Strength Starts With Assessment: Hips
If you have lower body tightness, listen up!
For a multitude of reasons, a lot of people we come in contact with have a tight lower body (hamstrings, calves, ankles, hips etc). Many people also acknowledge some kind of lower back discomfort or tightness.
2 things. The human body shouldn't feel "tight" and in a perfect world, we shouldn't be in chronic pain. What we've found at Results Driven, is that by getting the body moving, a lot of tightness and pain seems to dissipate over time (as a disclaimer, we do not treat pain directly).
If you have lower body tightness in the hips or low back, check out this video and read below for 3 exercises to add to your workout to get you moving better!
1... Foam Rolling
The quad is one of the first places we hit with a foam roll. Here's how it works:
1... Start with one leg out to the side, one leg straight, and you're down on your forearms.
2... Begin with the foam roll at the top of the quad where it meets the hip.
3... Slowly roll down the quad, exploring to see if you find any "nasty" spots that make you wince in discomfort.

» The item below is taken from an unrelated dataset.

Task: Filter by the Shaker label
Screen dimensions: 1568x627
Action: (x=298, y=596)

4... When you find those spots, STOP and breathe deep! Breath will release the spot after a while.
5... Continue to explore. Stop on those funky spots and breathe. Go down to just above the knee and back up to the top of the quad.
2... Half Kneel AR Press
The AR press is an excellent exercise to start with for improving hip function. Try this:
1… Set up with one knee up and one knee down far enough from the band that you get resistance.
2… Start with your hands in front of your heart.

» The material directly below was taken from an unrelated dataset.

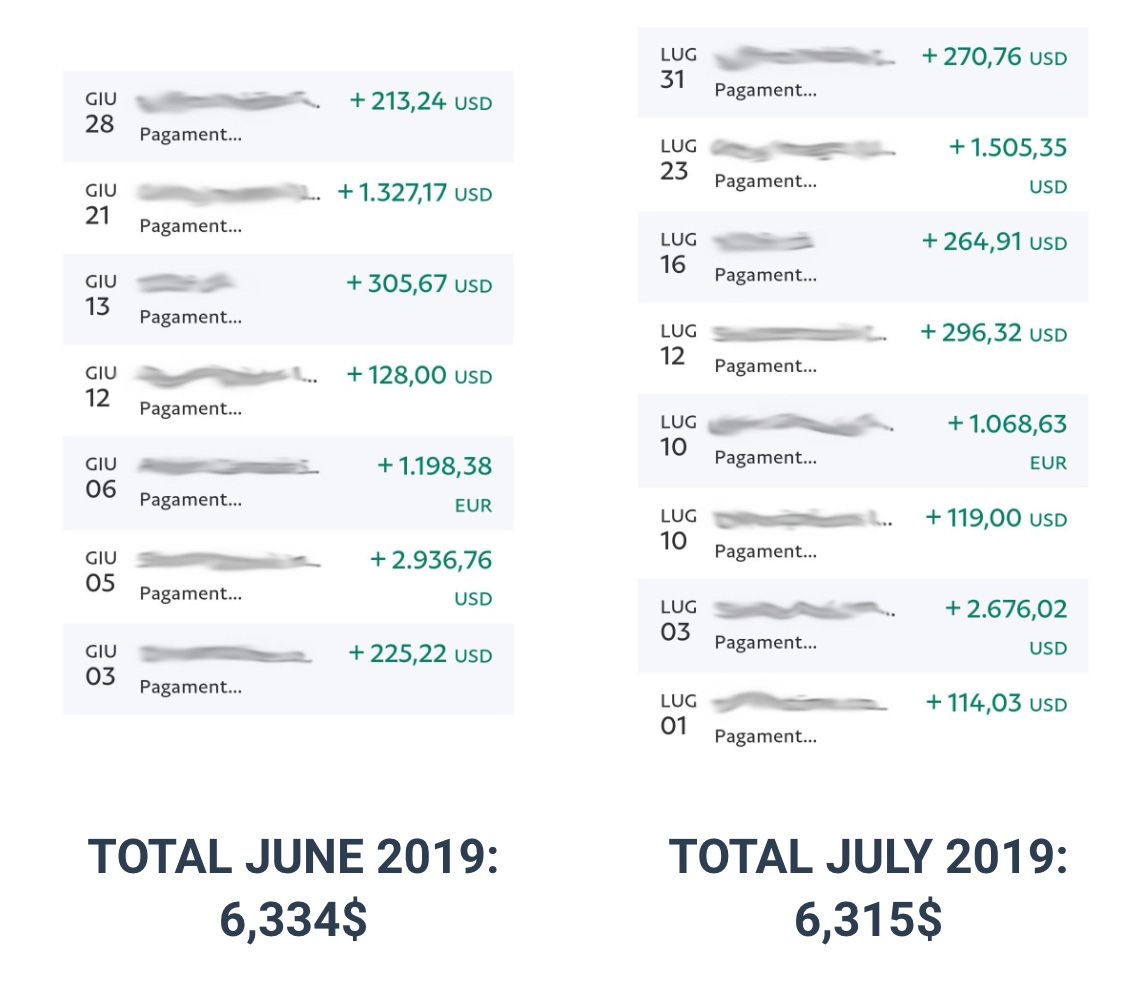Screen dimensions: 1138x988
Task: Open the LUG 31 payment row
Action: pos(863,72)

3… Maintaining position, take a deep breath in. Exhale, and press the band away.
4… Pause at the end, then return your hands to your chest.
3... Leg Lowering
Although it looks silly, this exercise is the last step to moving better each day.
1... Start on your back with one leg up a pole or door way, and the other leg straight out.
2... Make sure the hamstring on your "up" leg is stretched, but not so much you want to cry. Toes on both feet should be pulled back towards your shins.
3... With both feet together, slowly lower the free leg. Breathe in on the way down.
4... Keep the toes on your moving leg facing the ceiling. Don't let them turn out.
5... Tap the floor, pillow or pad and come back up to the top, breathing out.